• What is expected: Output the part of the forum thread on rolling the Russian R, from "There was an" up to and including "faster and faster.", copied word for word.

• Article:
# Forum General General Discussion  Rolling the "Р" (R sound) - important, or not?

## Lindsay

I'm having a lot of trouble learning to roll "Р" (R sound).  I can manage it - sort of - at the beginning of a word like Рыба, but really struggle to do it in the middle, especially for example words like Бутерброд. 
If anybody has any exercises that can help me learn to do it, that would be most appreciated  ::  
If I can't get my tongue around it, is it a terrible thing if I'm only able to say the sound in the "English" way? 
Thanks,
Lindsay

----------


## Marcus

> If I can't get my tongue around it, is it a terrible thing if I'm only able to say the sound in the "English" way?

 It's not terrible, of course, but it's not good. You won't be able to distinguish between hard and soft "r". Then, especially if your accent is non-rhotic, the sound may desappear because English "r" is less audible than Russian, isn't it? Alveolar trill is a really difficult sound. Children fight against it for a long time (I couldn't pronounce it untill I was seven years old). Soft "r" was a little bit easier to me: I started pronouncing it a year before. I managed to pronounce hard "l" only at nine. Soft "l" did noy cause any problems to me.

----------


## Lindsay

Thanks Marcus, hearing that even children struggle with it makes me feel a whole lot better  ::   I'll keep on practicing but take away the expectation that I "should" be able to learn it quickly!

----------


## Throbert McGee

I couldn't roll my the "R" until age 20, after two years of studying Russian, so don't feel bad! 
There was an exercise suggested by one of our grad-student Teaching Assistants that did help me: the tongue-twister _Eddy, Teddy, Freddy!_, said over and over.  
The idea is that the repeated "D" and "T" sounds put your tongue into a position that's similar to a trilled "R," so your tongue gets confused and rolls the "R" by accident. 
And it did work for me, although it took a couple months, as I recall! But whenever I had some privacy, such as in the shower or walking by myself between classes or jogging for exercise, I made a habit of chanting _Eddy, Teddy, Freddy! Eddy Teddy Freddy! Eddyteddyfreddy!_, faster and faster.  
And eventually, after a lifetime of NOT being able to trill the "R", one day I just did it by accident:  _Eddyteddyfr-r-r-r-r-reddy!_ And with a little more practice I was able to do it perfectly, whenever I wanted. 
P.S. After that, the only remaining difficulty for me was remembering NOT to trill the soft "R"! To work on the soft-R / hard-R difference, there's a famous Russian *скороговорка* (tongue-twister) about a guy named *Грека* who puts his *руку* (hand) into a *реку* (river) in order to grab a *рака* (crayfish, crawdad). 
But first, practice your rolled hard-R with _Eddy Teddy Freddy_. 
P.P.S. If you get bored with _Eddy Teddy Freddy_, you can invent your own tongue-twisters using lots of "D" and "R" sounds. For example:  _Dodo Frodo, Dreidel d'Oro!_ 
...which, as Hermione Granger could tell you, is a magical spell for turning a low-IQ Hobbit into a golden Hannukah-top!  ::

----------


## Lampada



----------


## Throbert McGee

Here's the entire *скороговорка* about Greka and the crawdaddy/crawfish/crayfish, with the soft R's in red and the hard R's in blue:  
Ехал Грека через реку
Видит Грека - в реке рак
Сунул Грека руку в реку Рак за руку Греку "цап"!

• Given data:
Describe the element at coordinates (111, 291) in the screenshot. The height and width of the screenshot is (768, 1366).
==
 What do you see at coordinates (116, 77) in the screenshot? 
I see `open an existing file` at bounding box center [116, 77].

• The answer:
There was an exercise suggested by one of our grad-student Teaching Assistants that did help me: the tongue-twister _Eddy, Teddy, Freddy!_, said over and over.  
The idea is that the repeated "D" and "T" sounds put your tongue into a position that's similar to a trilled "R," so your tongue gets confused and rolls the "R" by accident. 
And it did work for me, although it took a couple months, as I recall! But whenever I had some privacy, such as in the shower or walking by myself between classes or jogging for exercise, I made a habit of chanting _Eddy, Teddy, Freddy! Eddy Teddy Freddy! Eddyteddyfreddy!_, faster and faster.